Risk factors included female sex (OR 2.165-2.379), metabolic disease (OR 1.587-1.629), and older age (40-50 years, OR 1.847). Protective factors included antiplatelets (OR 0.640-0.689), statins (OR 0.616), and hypoglycemics (OR 0.593-0.706). Vaccination, hydroxychloroquine, and antibiotics were associated with an increased risk of LC. Selection bias significantly influenced prevalence estimates, underscoring the need for robust statistical adjustments.

Our findings highlight the high prevalence of LC, particularly among specific subgroups, with strong selection effects influencing outpatient participation. Differences in prevalence estimates emphasize the impact of case definitions and study designs on LC research. The identification of risk and protective factors supports targeted interventions and patient management strategies.

This study provides one of the most comprehensive analyses of LC prevalence while accounting for selection bias. Our findings call for standardized LC definitions, improved epidemiological methodologies, and targeted prevention strategies. Future research should explore prospective cohorts to refine LC prevalence estimates and investigate long-term health outcomes.

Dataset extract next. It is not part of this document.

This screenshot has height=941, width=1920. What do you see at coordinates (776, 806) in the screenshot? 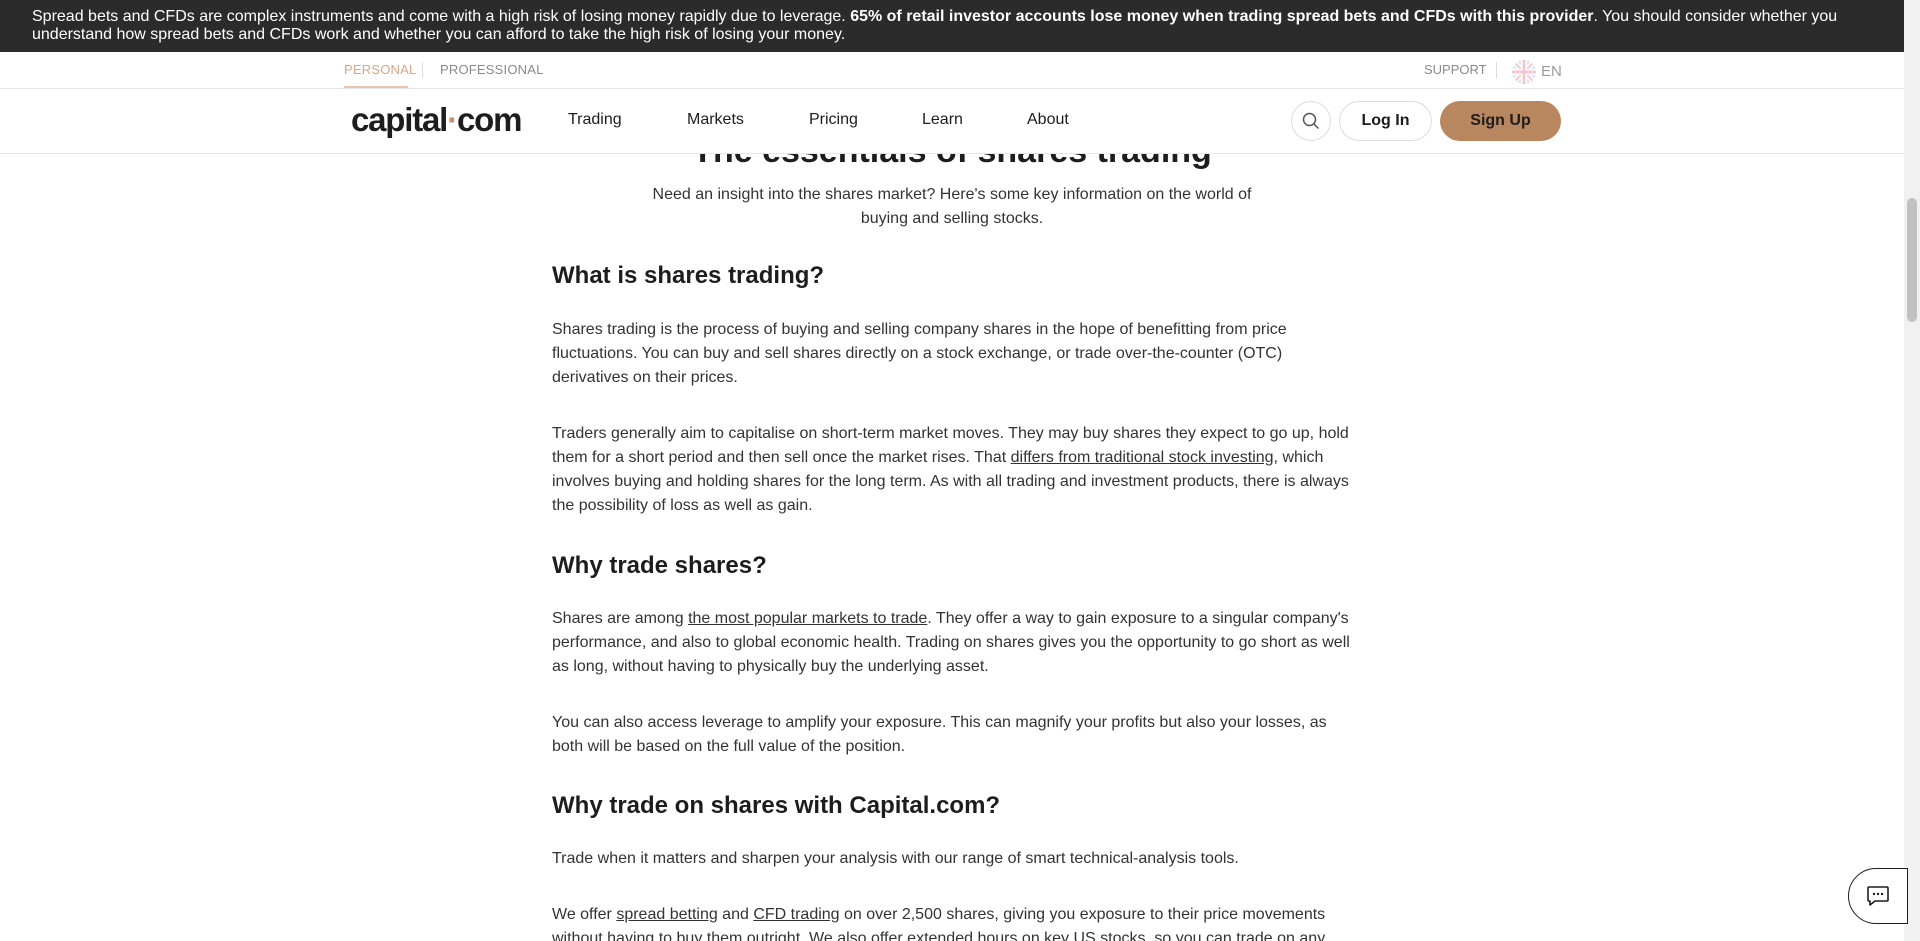
I see `section-heading-why-capital: Why trade on shares with Capital.com?` at bounding box center [776, 806].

Link (Frontiers in Epidemiology) [Provisionally accepted, currently only abstract]
 
Risk factors included female sex (OR 2.165-2.379), metabolic disease (OR 1.587-1.629), and older age (40-50 years, OR 1.847). Protective factors included antiplatelets (OR 0.640-0.689), statins (OR 0.616), and hypoglycemics (OR 0.593-0.706).

Vaccination, hydroxychloroquine, and antibiotics were associated with an increased risk of LC.
Why didn't they include the odds ratios for the last three medication risk factors?
 
Vaccination was also significantly and positively associated with LC. This conflicts with Antonelli et al. (33), where LC symptoms were reported less frequently in infected vaccinated individuals than in infected unvaccinated individuals. However, our vaccination variable simply indicates whether a patient ever received at least one dose, without distinguishing the number of doses or timing relative to infection, and most of our cohort (first and second waves) acquired COVID-19 before Italy's vaccine rollout began in December 2020. As a result, vaccination followed rather than preceded infection.

Then, also if our findings are in line with those of the Scottish study (9), we cannot confirm their results because only a small fraction of our sample was vaccinated before the infection, and broader evidence links incomplete or absent vaccination to increased LC risk (34, 35).
So it sounds more like long COVID caused vaccination rather than vaccination caused long COVID.